_Exercise description_
From the entries below, count the lines holding the word "Expand" and give nothing but the number.

(Saved data entries)
·····
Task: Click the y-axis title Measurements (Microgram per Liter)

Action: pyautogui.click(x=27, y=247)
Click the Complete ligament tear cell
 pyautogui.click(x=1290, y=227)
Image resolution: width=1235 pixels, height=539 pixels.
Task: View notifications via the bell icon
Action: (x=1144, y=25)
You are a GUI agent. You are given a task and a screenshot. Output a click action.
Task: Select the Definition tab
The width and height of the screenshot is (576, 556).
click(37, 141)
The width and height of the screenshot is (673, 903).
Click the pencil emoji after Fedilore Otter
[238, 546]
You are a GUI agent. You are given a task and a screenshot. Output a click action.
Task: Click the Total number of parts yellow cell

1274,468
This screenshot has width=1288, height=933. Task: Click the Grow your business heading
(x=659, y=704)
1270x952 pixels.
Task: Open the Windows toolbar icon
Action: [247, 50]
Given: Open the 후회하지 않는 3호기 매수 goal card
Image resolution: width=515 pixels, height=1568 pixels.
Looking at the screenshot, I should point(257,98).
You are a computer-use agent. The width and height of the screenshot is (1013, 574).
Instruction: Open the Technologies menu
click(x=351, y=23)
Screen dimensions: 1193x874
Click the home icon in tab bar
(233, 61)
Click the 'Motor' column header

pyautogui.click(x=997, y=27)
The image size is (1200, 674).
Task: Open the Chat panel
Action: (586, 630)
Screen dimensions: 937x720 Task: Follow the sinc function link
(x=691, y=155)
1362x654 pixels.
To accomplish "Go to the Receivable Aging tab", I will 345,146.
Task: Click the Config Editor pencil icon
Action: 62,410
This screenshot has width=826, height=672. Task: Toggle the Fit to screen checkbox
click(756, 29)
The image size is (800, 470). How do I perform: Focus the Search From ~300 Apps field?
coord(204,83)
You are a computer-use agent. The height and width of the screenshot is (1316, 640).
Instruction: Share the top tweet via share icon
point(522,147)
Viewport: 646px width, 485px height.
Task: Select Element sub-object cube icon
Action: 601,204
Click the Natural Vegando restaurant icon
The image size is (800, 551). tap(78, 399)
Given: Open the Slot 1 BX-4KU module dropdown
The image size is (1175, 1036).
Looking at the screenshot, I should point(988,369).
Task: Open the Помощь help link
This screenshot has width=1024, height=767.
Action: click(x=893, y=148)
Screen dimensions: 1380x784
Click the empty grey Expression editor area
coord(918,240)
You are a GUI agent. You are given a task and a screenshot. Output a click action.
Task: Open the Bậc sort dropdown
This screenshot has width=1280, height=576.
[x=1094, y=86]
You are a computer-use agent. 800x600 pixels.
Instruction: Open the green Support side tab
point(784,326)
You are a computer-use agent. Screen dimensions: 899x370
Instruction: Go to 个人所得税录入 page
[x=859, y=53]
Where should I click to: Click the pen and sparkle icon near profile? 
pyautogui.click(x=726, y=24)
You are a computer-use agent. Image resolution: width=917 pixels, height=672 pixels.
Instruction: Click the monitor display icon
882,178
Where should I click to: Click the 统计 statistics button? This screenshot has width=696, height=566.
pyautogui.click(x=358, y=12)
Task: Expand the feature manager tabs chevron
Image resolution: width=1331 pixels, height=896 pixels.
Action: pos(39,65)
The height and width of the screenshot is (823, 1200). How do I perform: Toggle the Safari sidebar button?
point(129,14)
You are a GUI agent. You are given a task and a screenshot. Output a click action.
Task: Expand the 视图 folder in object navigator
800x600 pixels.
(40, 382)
·····
_Result_
2